Modeling a relay, how it actually works dynamically, is very challenging in SPICE. I don't know if you have any interest in doing that, or if your question was not SPICE-related. Hopefully you don't need to model the relay in SPICE.
Andy
|
John wrote, "... and the function of each terminal should be obvious."
They are obvious, to anyone who has seen relays before. But I am guessing that john23 has never seen a relay in a schematic before so this is all brand new to him. Once you've seen it and know what it means, you'll never forget it.
The thing to know is that the armature (the part inside the relay that moves) is indicated by the line segment drawn at a 45 degree angle, and it is shown in its released (not activated) state.
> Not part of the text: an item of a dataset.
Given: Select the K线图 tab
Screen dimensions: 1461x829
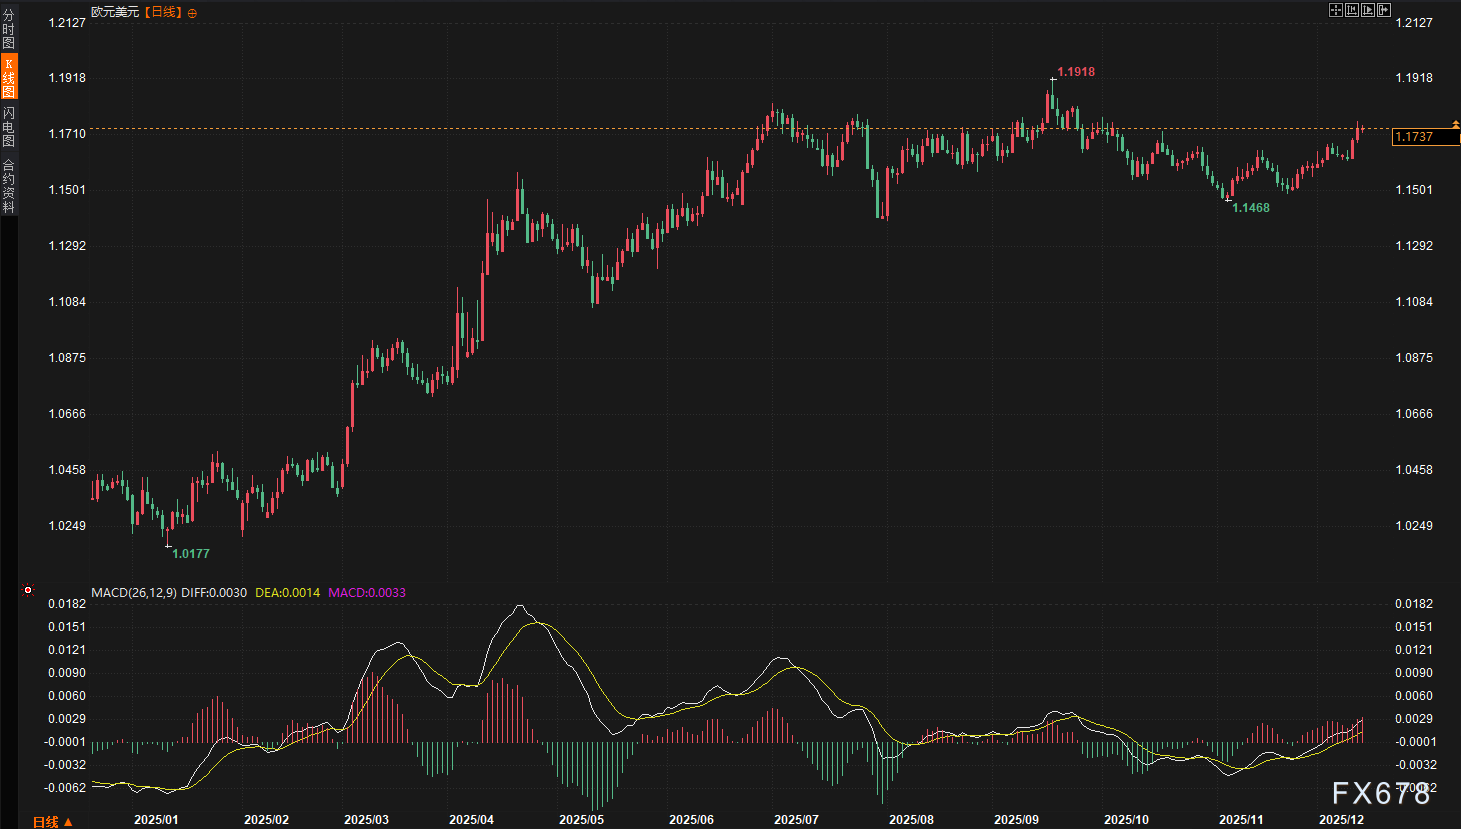Looking at the screenshot, I should [x=9, y=78].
Some relay diagrams don't use the method of drawing the armature at an angle, but then you can usually figure it out. In the photo and PDF file you uploaded, the armature is drawn horizontally, not at an angle, but the fat arrows above and below it make it pretty clear that they are the contacts that the armature switches between, and the dotted line means the two armatures are physically ganged (connected together).
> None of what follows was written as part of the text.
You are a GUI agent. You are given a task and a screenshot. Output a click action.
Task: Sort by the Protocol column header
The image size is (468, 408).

Some relay diagrams use terms like N.O. (or NO) and N.C. (NC) to label the contacts. NO means Normally Open and is a contact that is not connected to the armature until the relay activates. NC means Normally Closed. Physical switches use those terms too. The contact with neither NO or NC labels would be the armature.
Andy
|
Hello,suppose we take Version 1, 1C, 3.5mm Terminal Spacing as shown in the photo below.
I dont understand , we have on left side two ports with resistor between them and on the other side we have three ports where there is a connection between two of them.
how the effect side linked to the right side?
what causes that switching of the pin from left to right?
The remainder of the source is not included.